"Give Us the Keys": Empowering Admins with Direct Access to Critical Tools
In my 9 months as a product designer on the Admin team at nCino, I contributed to multiple admin-facing initiatives aimed at reducing dependency on support teams and customer success managers by making key tools self-serve. Through 30+ research sessions and cross-functional collaboration, I helped uncover pain points, validate concepts, and ship impactful experiences across the admin platform.
Problem
Lack of self-serve tools
Company admins play a critical role in managing users, permissions, settings, and troubleshooting for their loan officers within the nCino Mortgage platform. Yet many tasks couldn't be done independently. Admins frequently relied on nCino support and CSMs for tasks they felt should be self-service.

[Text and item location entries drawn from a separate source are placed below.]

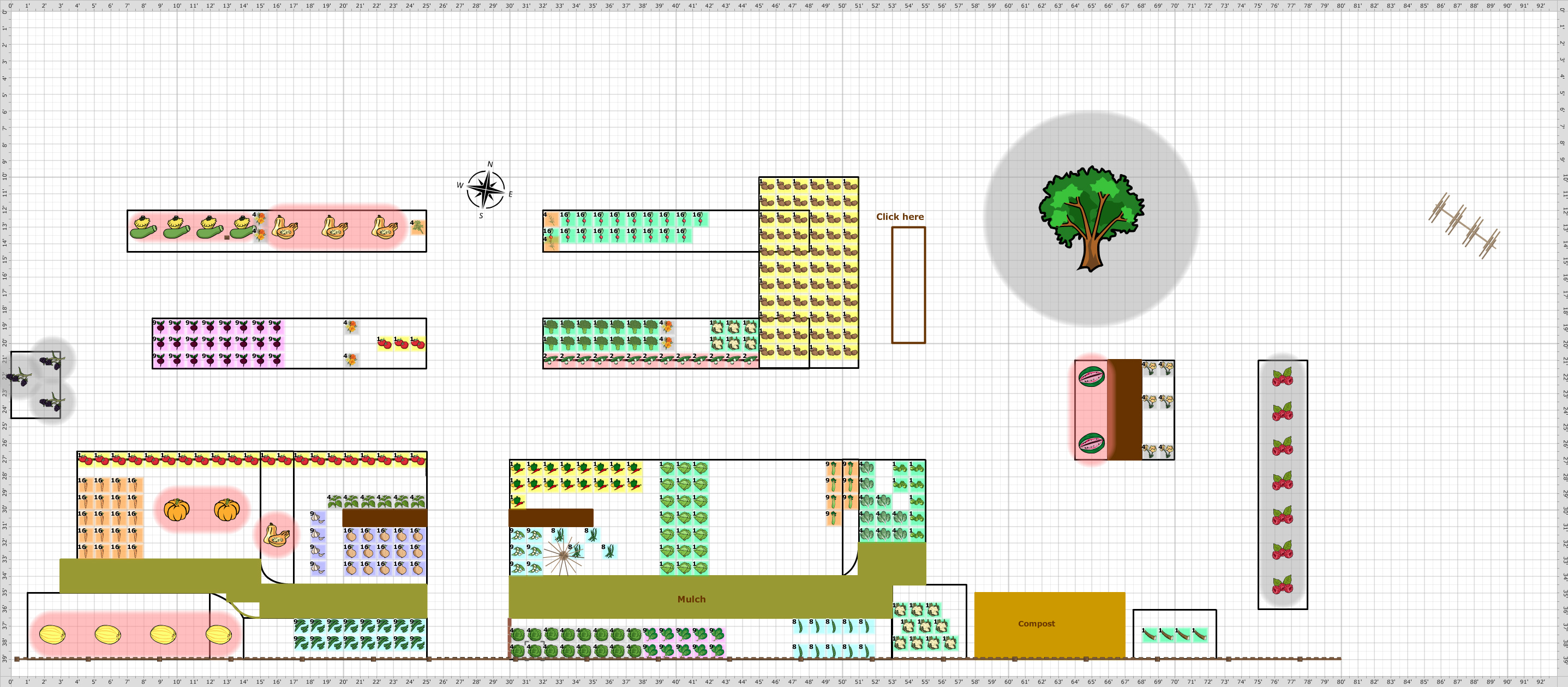The width and height of the screenshot is (1568, 687).
Task: Select the lone pepper on third row
Action: 517,501
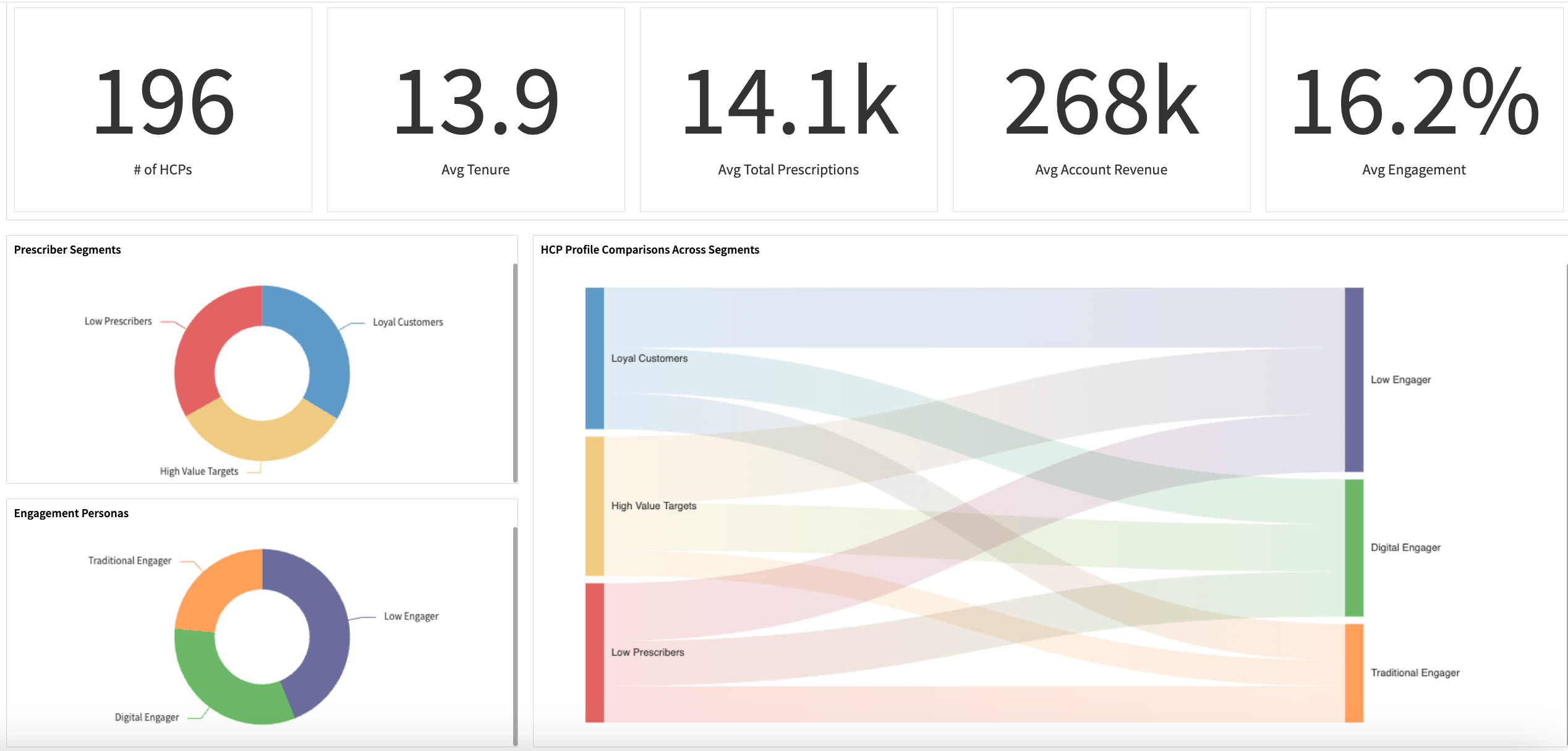Click the HCP Profile Comparisons Across Segments title
The height and width of the screenshot is (751, 1568).
[x=649, y=249]
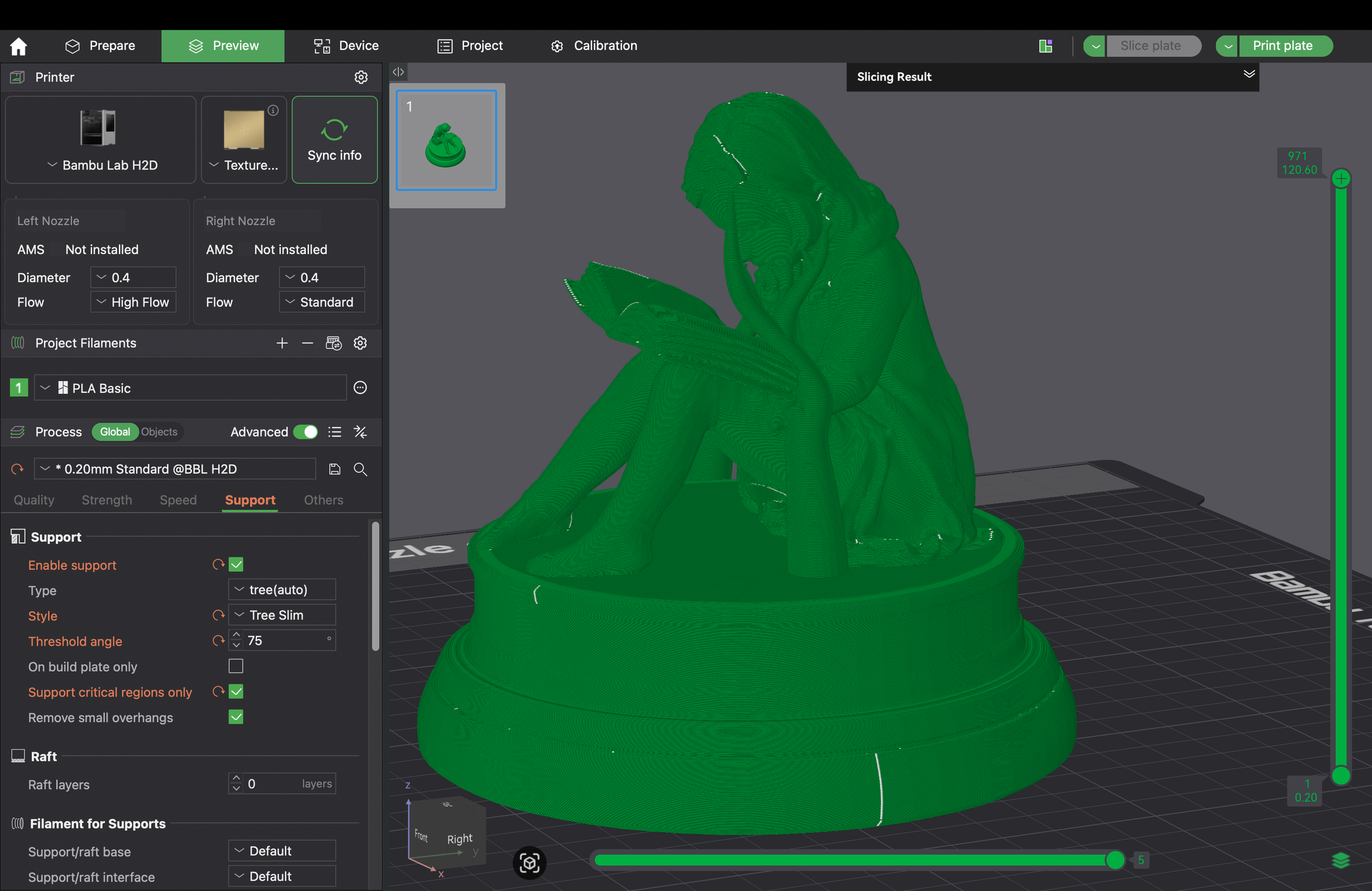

This created friction for users and incurred operational costs for the business. Our goal was to reduce support tickets and empower admins by redesigning tools with intuitive, self-serve functionality.

My role
1. Led design efforts for user audit logs, notification management, and contributed to role-based access controls and other admin tools.
2. Conducted 30+ user research sessions including interviews, usability tests, and CSM and support insights.
3. Partnered closely with PMs, engineers, CSMs, support, and the design team to ship scalable, self-serve tools.
4. Initiated a design vision exploration to unify fragmented experiences during my final month.
Research & Insights
30+ research sessions
I conducted qualitative research with 30+ company admins, support agents, and customer success managers. I uncovered a clear pattern: admins wanted transparency and control over their tools. They were frustrated by delays and felt that many basic actions — like viewing audit trails or managing notifications — should be available to them directly.
"It just sucks when we have to go to somebody else for things we should be able to do ourselves."
Jesse L., Company Admin


Solution
Designing for self-serve
We focused on redesigning and exposing key admin features to be directly accessible within the platform. One of those areas was the user audit log, which tracks account activity like password resets, logins, and profile changes.
Before

After

What I did
- Designed a user-friendly audit log table that aligned with our design system.
- Introduced filters, search, and CSV export to meet power-user needs.
- Created a side panel for detailed views, improving scannability.
- Facilitated multiple rounds of usability testing and iterated based on feedback.
- Adapted designs quickly when engineering revealed unexpected data limitations.
Other work
Other admin experience improvements
Notification Management
Improved the message templates experience and brought more functionality to managing notifications.
Before

After

Permissions Management (RBAC)
Joined midway through the project and played a key role in designing missing flows, refining in-progress designs as requirements evolved, and usability testing areas of confusion to inform necessary design improvements.


Admin Design Vision
Explored long-term concepts for displaying ROI and improving discoverability.

Impact
Reducing support load and friction
Though I wasn't there for the final release due to broader organizational changes, I'm proud of the progress we made:
- Reduced reliance on support by enabling self-serve access to user audit logs.
- Shipped a solution that was successfully tested in beta with positive admin feedback.
- Uncovered opportunities for further improvements in permissions and logging infrastructure.
- Created foundational design patterns that improved the team's design velocity.
Sam collaborated closely with product managers and engineers, and her designs always balanced vision with feasibility.
During her time on my team, she didn't just meet expectations — she surpassed them. Her work was so strong that she was recognized as our top-performing researcher, on top of being a talented product designer.
I think this is definitely a step in the right direction.
Recognized on the design team as the top user researcher
Reflection
What I learned
Working on the Admin team at nCino taught me how to design for complex, high-stakes systems while navigating technical constraints, regulatory considerations, and shifting priorities. I'm proud of how much we were able to move the needle in under a year. More than anything, I learned that good design for enterprise users often means reducing friction — not just through interfaces, but through empowerment and trust.